Aku selalu bertanya-tanya apa yang sebaiknya aku katakan ketika saatnya tiba ...
Entah kenapa, seolah-olah mereka sudah akrab sejak lama, namun sebetulnya pertemanan mereka masih seumur jagung. Bahkan seseorang mungkin akan mengatakan bahwa persahabatan mereka baru saja dibentuk, dan pertemuan mereka sangatlah singkat.
Seolah-olah, aku merasa seperti begitu memahami dirimu ... tapi sesungguhnya aku sama sekali tidak mengenalmu.
Haruhiro pernah berpikir bahwa Udin adalah orang yang baik, mudah untuk didekati, dan cerdas. Dia adalah seseorang yang bisa melakukan apa saja dan seorang pemimpin yang cakap. Mungkin, ia adalah seorang pria yang hampir sempurna. Tapi Haruhiro tidak menyadari kelemahannya, atau mungkin karena ia terus menutup-nutupi kekurangannya. Andaikan saja jika pertemanan mereka sedikit lebih lama, mungkin saja Haruhiro bisa melihat sisi lain dari pria itu.
Dia ingin tahu. Haruhiro ingin mengenal kepribadiannya yang sesungguhnya. Dia ingin menghabiskan lebih banyak waktu bersamanya. Andaikan saja itu terjadi, maka Haruhiro akan mendapatkan lebih banyak pengalaman bersamanya. Mungkin mereka akan saling memarahi, mungkin mereka akan terhanyut dalam suatu pertarungan, mungkin mereka akan saling membenci, atau mungkin persahabatan mereka akan semakin tumbuh.
Mungkin juga, suatu hari nanti……. Alice akan mengungkapkan perasaannya padanya. Apa lagi ya?
Haruhiro tidak ingin percaya pada fakta bahwa perasaan manusia yang masih hidup tidak mampu mencapai mereka yang sudah mati. Dia tidak ingin percaya bahwa semua kata-katanya sekarang tidak ada artinya. Tapi semakin dia berpikir tentang hal itu, rasa sesak di dadanya semakin berat.
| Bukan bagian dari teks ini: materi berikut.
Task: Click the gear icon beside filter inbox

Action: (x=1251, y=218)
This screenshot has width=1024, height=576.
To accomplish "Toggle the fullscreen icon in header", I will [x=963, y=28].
Ketika ia menutup matanya, ia melihat suatu gambar tentang temannya itu di masa lalu. Itu adalah suatu kehampaan dan semuanya lenyap dilahap oleh api tanpa ampun. Semuanya lenyap, tak lebih dari abu dan tulang. Satu-satunya gambaran yang terlihat nyata bagi Haruhiro saat ini adalah, Udin berbaring di bawah bayangan batu nisan dan disinari oleh cahaya matahari terbenam.
"Kami sudah menjadi anggota Red MooN," kata Haruhiro. Pada batu nisan di mana terukir simbol bulan sabit, ia mengangkat lambang yang menyerupai koin perak.
Marco, Barto, Vina, dan Alice juga, menunjukkan Emblem Red MooN milik mereka pada salah satu anggota Party yang kini telah tiada. Lusi berdiri pada jarak agak jauh, sembari menundukkan pandangan dan meletakkan tangannya di dada.
"Sebenarnya mengumpulkan uang tidaklah harus selama ini," Haruhiro melanjutkan sembari mengencangkan cengkeramannya pada emblem tersebut. “Tapi kita memiliki beberapa urusan tambahan yang harus kami selesaikan terlebih dahulu.”
Marco mencaci. “Sebenarnya, aku tidak peduli. Kalian lah yang memutuskan demikian.”
"Marco bodoh," kata Vina sembari memegang erat tangannya. “Mengapa kau harus berlagak cok pintar di saat-saat seperti ini? Itu membuat semuanya membencimu.”
“Karena aku memang pintar. Aku adalah seorang Dark Knight, dan aku tidak peduli apa yang orang lain pikirkan.”